Supplied text »
Each state sets its own requirements for internationally educated nurses, so check the Board of Nursing website where you plan to get licensed, usually under a heading like "International Applicants."
LPN/LVN vs RN: Key Differences
A licensed practical nurse (LPN), called a licensed vocational nurse (LVN) in California and Texas, differs from an RN in education, scope, and opportunity.
Education and training. LPN programs are typically 12-to-18-month diploma or certificate programs. Becoming an RN requires at least an ADN (two years) or, more often, a BSN (four years), with deeper training in theory, physiology, pharmacology, and clinical practice. An LPN is prepared for entry-level basic care; an RN is prepared for a broader scope and more critical thinking.
Licensing exams. LPNs pass the NCLEX-PN; RNs pass the NCLEX-RN. Both must be licensed in the state where they practice.
Scope of practice. RNs have a broader scope and more autonomy. LPNs provide basic care under supervision: checking vital signs, helping with daily activities, giving basic treatments and medications (often not IV, depending on state), wound care, and collecting data to report to an RN or physician. RNs do all of that and more, including initial assessments, nursing care plans, IV medications and blood products, and complex interventions, and they can supervise LPNs. In many states, tasks like starting an IV or creating a care plan fall only within an RN's scope.

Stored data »
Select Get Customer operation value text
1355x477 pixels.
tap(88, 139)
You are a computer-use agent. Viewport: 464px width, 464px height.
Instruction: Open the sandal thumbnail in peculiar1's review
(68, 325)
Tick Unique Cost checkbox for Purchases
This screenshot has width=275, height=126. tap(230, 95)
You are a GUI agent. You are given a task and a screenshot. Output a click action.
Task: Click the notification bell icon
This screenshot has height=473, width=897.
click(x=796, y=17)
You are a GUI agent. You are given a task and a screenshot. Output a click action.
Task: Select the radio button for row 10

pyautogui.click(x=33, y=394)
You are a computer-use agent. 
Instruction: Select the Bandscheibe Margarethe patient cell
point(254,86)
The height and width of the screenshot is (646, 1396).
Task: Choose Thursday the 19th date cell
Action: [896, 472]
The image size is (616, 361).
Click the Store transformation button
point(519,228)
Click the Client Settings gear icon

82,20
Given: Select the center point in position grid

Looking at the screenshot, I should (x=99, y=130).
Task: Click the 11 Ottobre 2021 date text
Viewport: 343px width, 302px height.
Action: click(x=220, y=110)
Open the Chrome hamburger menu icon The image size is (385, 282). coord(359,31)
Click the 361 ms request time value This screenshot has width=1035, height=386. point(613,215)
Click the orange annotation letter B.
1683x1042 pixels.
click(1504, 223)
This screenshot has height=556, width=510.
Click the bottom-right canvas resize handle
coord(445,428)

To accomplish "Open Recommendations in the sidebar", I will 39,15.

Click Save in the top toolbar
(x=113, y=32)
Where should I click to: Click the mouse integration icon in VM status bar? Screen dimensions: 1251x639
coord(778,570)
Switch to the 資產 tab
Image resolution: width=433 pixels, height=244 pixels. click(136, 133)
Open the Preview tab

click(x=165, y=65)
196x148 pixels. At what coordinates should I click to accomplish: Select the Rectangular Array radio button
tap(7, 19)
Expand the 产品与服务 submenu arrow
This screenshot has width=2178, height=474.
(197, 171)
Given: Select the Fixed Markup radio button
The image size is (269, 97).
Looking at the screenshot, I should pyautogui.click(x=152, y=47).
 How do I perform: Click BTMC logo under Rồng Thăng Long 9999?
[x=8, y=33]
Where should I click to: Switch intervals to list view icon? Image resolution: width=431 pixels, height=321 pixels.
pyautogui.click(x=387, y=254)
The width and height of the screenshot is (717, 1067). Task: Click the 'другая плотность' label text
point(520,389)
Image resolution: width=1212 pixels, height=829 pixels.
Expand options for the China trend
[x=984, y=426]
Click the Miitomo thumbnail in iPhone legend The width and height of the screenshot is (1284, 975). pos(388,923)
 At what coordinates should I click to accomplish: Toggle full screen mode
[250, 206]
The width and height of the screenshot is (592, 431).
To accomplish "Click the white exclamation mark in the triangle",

Prompt A » Rewrite the stretch of the LPN and RN comparison from "Scope of practice." through "an RN's scope.", putting "independence" in place of "autonomy".
Prompt B » According to the LPN and RN comparison, how long do LPN programs typically last?

Answer box A »
Scope of practice. RNs have a broader scope and more independence. LPNs provide basic care under supervision: checking vital signs, helping with daily activities, giving basic treatments and medications (often not IV, depending on state), wound care, and collecting data to report to an RN or physician. RNs do all of that and more, including initial assessments, nursing care plans, IV medications and blood products, and complex interventions, and they can supervise LPNs. In many states, tasks like starting an IV or creating a care plan fall only within an RN's scope.

Answer box B » 12 to 18 months